I tried proving the following statement by Ahlfors, page 287:
If $U$ is connected and $\varphi,\psi: U \to \Gamma(U,\mathfrak S)$, then either $\varphi$ and $\psi$ are identical, or the images $\varphi(U)$ and $\psi(U)$ are disjoint. Indeed, the sets with $\varphi - \psi = 0$ and $\varphi- \psi \neq 0$ are both open.
Here $\mathfrak S$ is the sheaf of germs of analytic functions over some open set $D \subseteq \mathbb C$, and $\Gamma(U,\mathfrak S)$ is the set of all sections from an open set $U \subseteq D$.
Mainly, what I tried is expanding on the openness of the sets $$A=\{ \zeta \in U: \varphi(\zeta)-\psi(\zeta)=\mathbf{0}_\zeta \} \\ B=\{ \zeta \in U: \varphi(\zeta)-\psi(\zeta) \neq \mathbf{0}_\zeta \} $$
$A$ can be viewed as the inverse image $$(\varphi-\psi)^{-1}[\omega(U)] $$ where $\omega:\zeta \mapsto \mathbf{0}_\zeta$ is the zero section. Since it is an open map, and $\varphi-\psi$ is continuous it follows that $A$ is open.
However, proving that $B$ is open turned out to be more problematic for me.

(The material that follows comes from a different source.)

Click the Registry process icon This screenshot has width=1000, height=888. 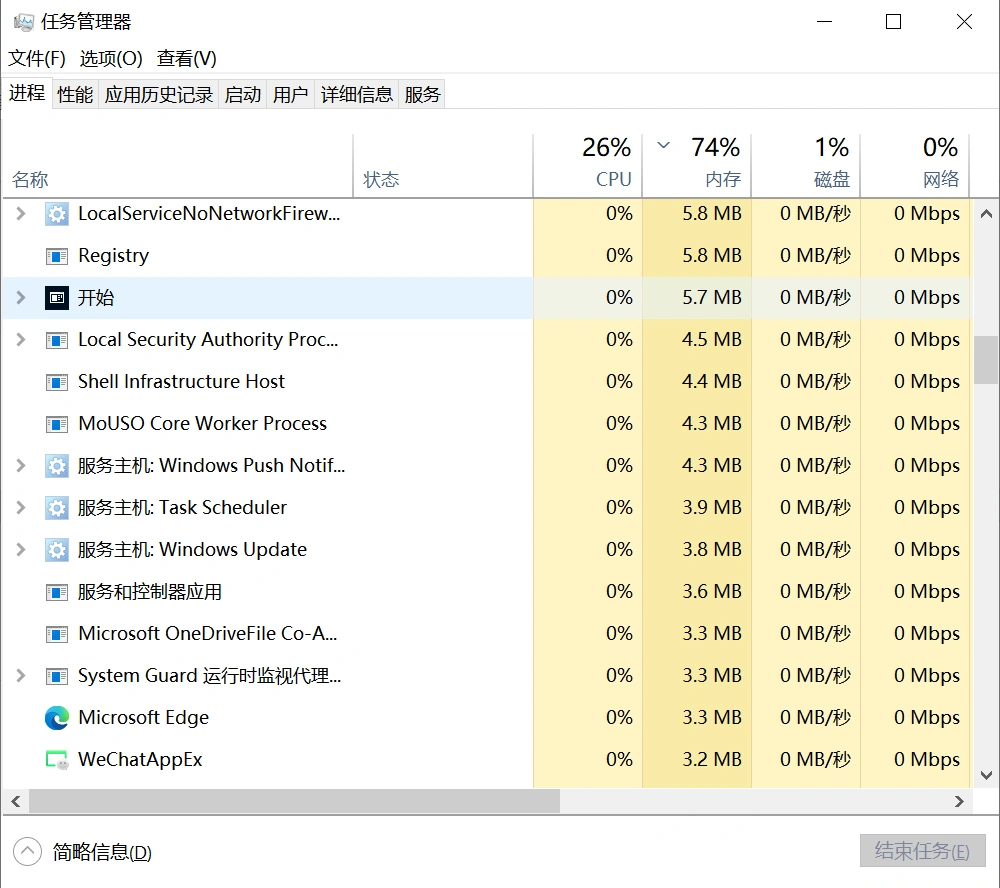click(57, 256)
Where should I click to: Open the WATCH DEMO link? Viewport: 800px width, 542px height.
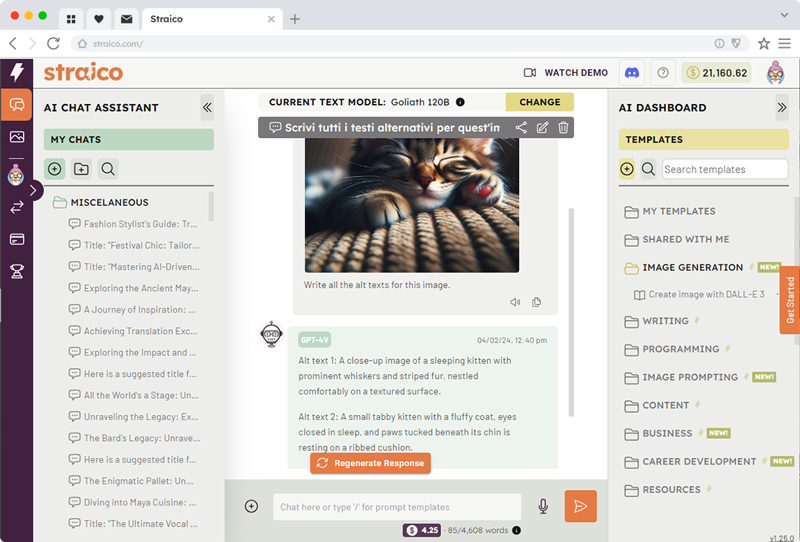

I couldn't do it using representation as an inverse image, so I tried the more direct approach: Let $\zeta_0 \in B$ and suppose that in every arbitrarily small disk $\Delta(\zeta_0,r)$ there exists a point $\zeta_r$ such that $(\varphi-\psi)(\zeta_r)=\mathbf{0}_{\zeta_r} \equiv \omega(\zeta_r)$. Thus we may extract a sequence $\{\zeta_n \}_{n=1}^\infty$ which tends to $\zeta_0$, such that for all $n$, $(\varphi-\psi)(\zeta_n)=\omega(\zeta_n)$. Since both $\varphi-\psi$ and $\omega$ are continuous, they are sequentially continuous, and taking the limit as $n \to \infty$ yields the contradiction $\varphi(z_0)-\psi(\zeta_0)=\mathbf{0}_{\zeta_0}$. It follows that $B$ is open as well.
Lastly, $U=A \coprod B$, and from connectedness either $U=A$ or $U=B$. In the former $\varphi,\psi$ coincide, and in the latter they have disjoint images (this is because if they share a value, they must share it at the same point).

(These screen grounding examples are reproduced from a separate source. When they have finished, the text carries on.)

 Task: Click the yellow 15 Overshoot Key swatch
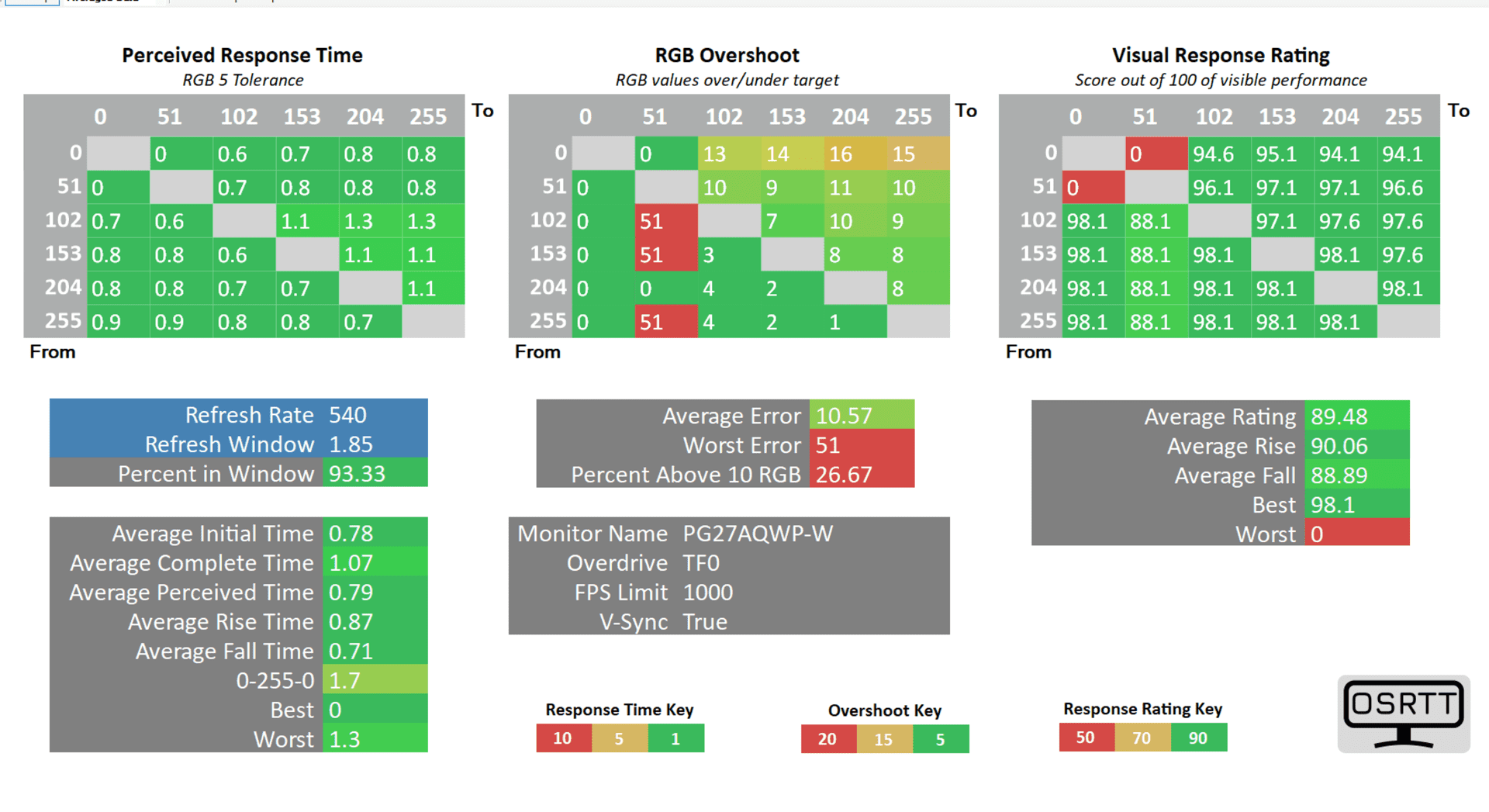[x=883, y=739]
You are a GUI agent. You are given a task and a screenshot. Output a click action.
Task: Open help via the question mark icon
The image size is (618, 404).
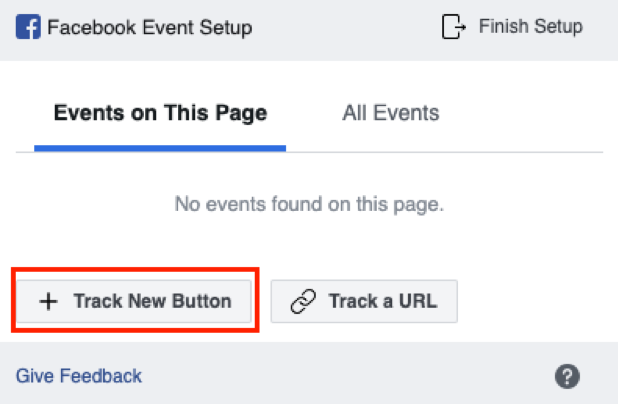[x=567, y=376]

Is this all correct? If not, please help me correct it. Thanks!
Minor point: "$\varphi,\psi: U \to \Gamma(U,\mathfrak S)$" should be either $\varphi,\psi \in \Gamma(U,\mathfrak S)$ or $\varphi,\psi: U \to \mathfrak S $, but not the mix of both notation.

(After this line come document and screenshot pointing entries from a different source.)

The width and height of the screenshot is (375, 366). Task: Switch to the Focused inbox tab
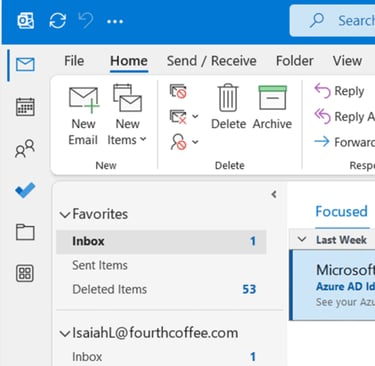point(342,212)
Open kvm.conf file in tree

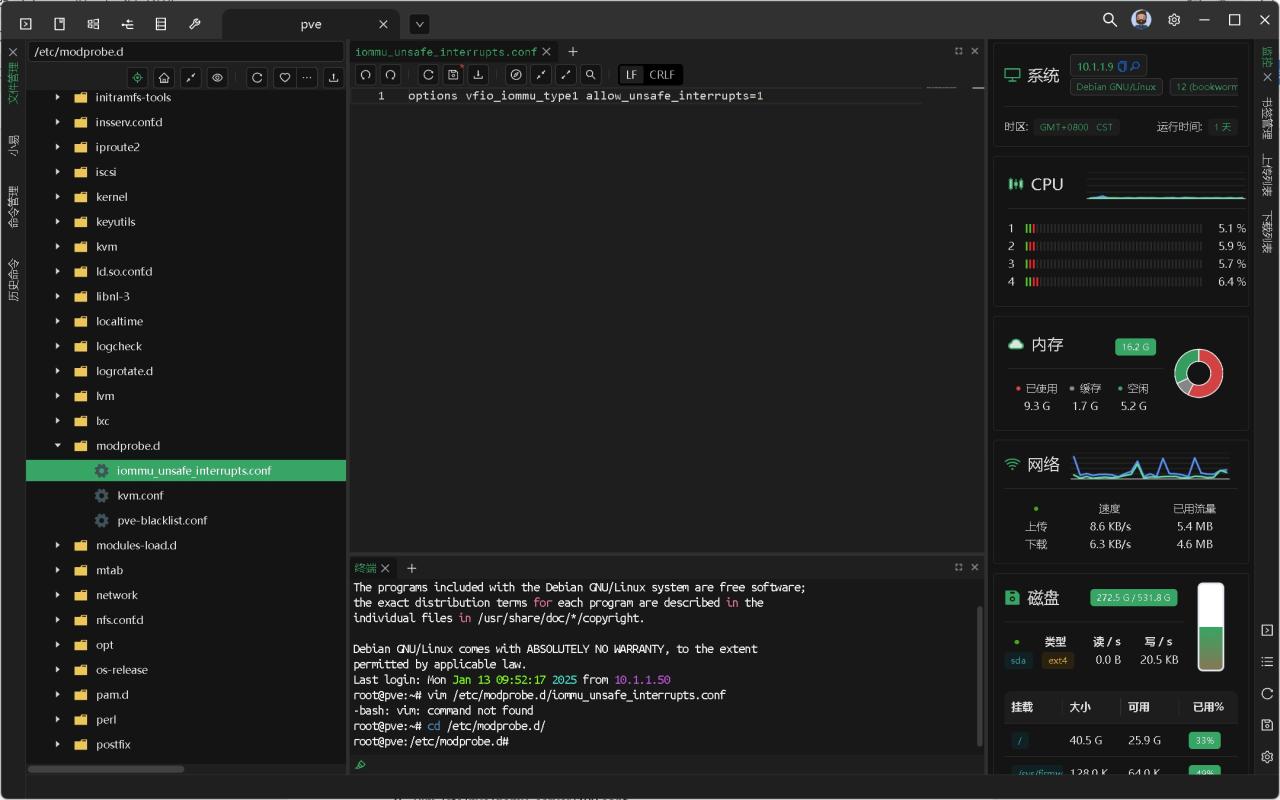point(140,496)
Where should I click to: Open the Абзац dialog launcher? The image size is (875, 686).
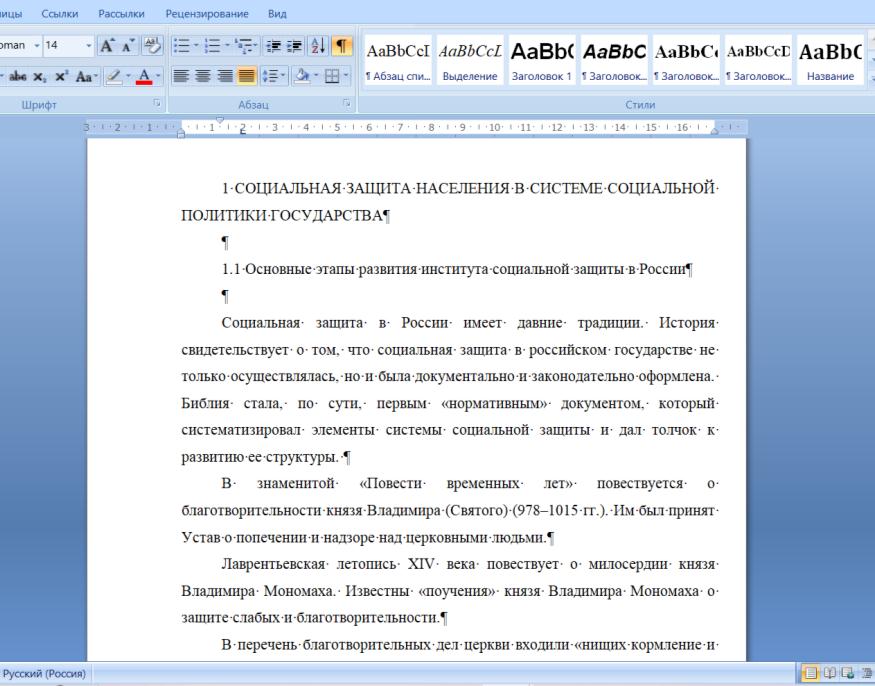click(347, 103)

Your proof of the openness of $A$ is correct.
Before discussing the openness of $B$, let's note that Ahlfors placed the quoted statement incorrectly. It comes before he restricts consideration to the sheaf of analytic germs. But for general sheaves the quoted statement is false. For example, consider the sheaf of germs of continuous functions on $\mathbb R$. Define $f,g\in C(\mathbb R)$ by $f(x)\equiv 0$ and $g(x)= \max(x,0) $. Each continuous functions induce a section of the sheaf, because for each $x$ it determines a germ at $x$. Let $\varphi$ and $\psi$ be the sections induced by $f$ and $g$ respectively. The set $\{\varphi=\psi\}=(-\infty,0)$ is open, but its complement $\{\varphi\ne \psi\}=[0,\infty) $ is not.
Your argument for the openness of $B$ implicitly assumes that the limit of a sequence is unique. But sheaves can be non-Hausdorff, e.g., the sheaf of the germs of continuous functions. Indeed, in the preceding example $\varphi(0)\ne \psi(0)$, but both these points are limits of the sequence $\varphi(-1/n)$.
To fix the proof, you should use the fact that you are dealing with analytic germs. For example: let $\zeta\in B$. Pick some function elements $(f,\Omega)$ and $(g,\Omega)$ that determine the germs $\varphi(\zeta)$ and $\psi(\zeta)$, respectively. Since the zeros of $f-g$ are isolated, by shrinking $\Omega$ we may assume $f\ne g$ in $\Omega\setminus \{\zeta\}$. Hence, at each $w\in \Omega$ the germ $(f-g)_w$ is nonzero. The set of all germs determined by $(f-g,\Omega)$ is an open subset of $\mathfrak S$, hence its preimage under $\varphi-\psi$ is an open subset of $U$. This subset contains $\zeta$, and is contained in $B$.